In 1971, Leonard was named as a special assistant to Harvard president Derek Bok. Leonard had already worked as an assistant dean and assistant director of admissions at Harvard Law School, where he was credited with increasing the number of black, Latino and female students.

The admissions formula he created for the entire university included race or ethnicity as one of many factors that could weigh in a prospective student’s favor. The affirmative-action policy was emulated by other universities and has survived four decades of constitutional scrutiny. However, similar policies at the University of Texas are currently under review by the Supreme Court.

At the time Leonard crafted the policy at Harvard, the university was in danger of not meeting federal standards for admission of minorities. Bok told Harvard Law Today that Leonard helped the university become more diverse both in its student body and on its faculty.

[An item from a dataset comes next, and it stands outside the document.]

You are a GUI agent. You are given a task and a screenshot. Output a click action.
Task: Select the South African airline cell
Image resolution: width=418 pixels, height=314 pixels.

“The Harvard model provides a standard,” Ronald Dworkin of the New York University School of Law wrote in an essay for the 2002 book “The Affirmative Action Debate.” “If the admissions officers of other universities are satisfied that their plan is like the Harvard plan in all pertinent respects, they can proceed in confidence.”

From 1976 to 1983, Leonard served as president of historically black Fisk University in Nashville, Tennessee, where he raised $12 million to help rescue the school from financial difficulties.

Leonard was born in Alma, Georgia, in 1929. At age 15, he enlisted in the Coast Guard during World War II.

He attended several historically black universities and earned a law degree from Howard University in his mid-30s. He worked as a waiter in Washington to earn money for tuition.

In 2011, Leonard and Bok were awarded Harvard Law School’s highest honor, the medal of freedom.